Climate change effects are not limited to black people, she said, but “it is communities in the global south that bear the brunt of the consequences of climate change, whether physical – floods, desertification, increased water scarcity and tornadoes – or political: conflict and racist borders.
“While a tiny elite can fly to and from London City airport, sometimes as a daily commute, this year alone 3,176 migrants have died or gone missing in the Mediterranean, trying to reach safety on the shores of Europe.”

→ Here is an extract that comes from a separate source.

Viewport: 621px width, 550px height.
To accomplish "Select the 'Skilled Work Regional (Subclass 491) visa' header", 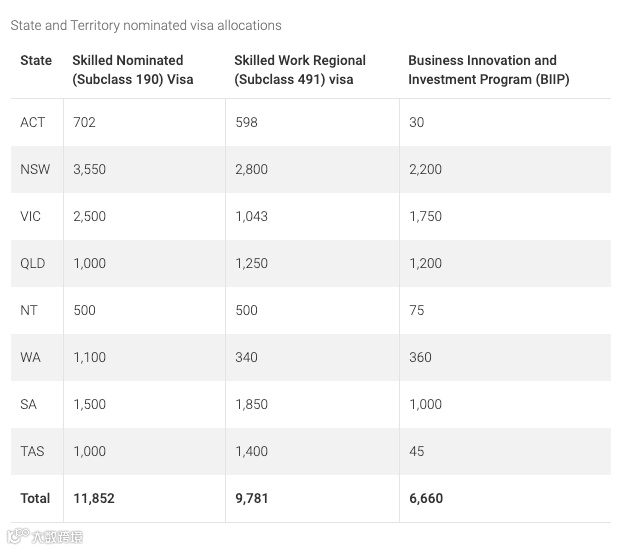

“When we say black lives matter, we mean all black lives,” she clarified. “And that includes the lives of those who live in proximity to airports, to power plants, to the busiest of roads, and whose children grow up with asthma, and skin conditions exacerbated by air pollution. Black British Africans are 28% more likely than their white counterparts to be exposed to air pollution.”
The BLM’s charges were echoed by the U.N.’s Environmental Program (UNEP) which stated in a fact sheet: “Africa’s survival is at risk. No continent will be struck as severely by the impacts of climate change… Given its geographical position, the continent will be particularly vulnerable,” they asserted, blaming it on “widespread poverty and the existing low levels of development.”
The group called for further protests this week over a deportation flight to Jamaica later this month.
Black Lives Matter UK was launched last month as an offshoot of the international movement set up in the US following the killing of black teenager Trayvon Martin in Florida four years ago.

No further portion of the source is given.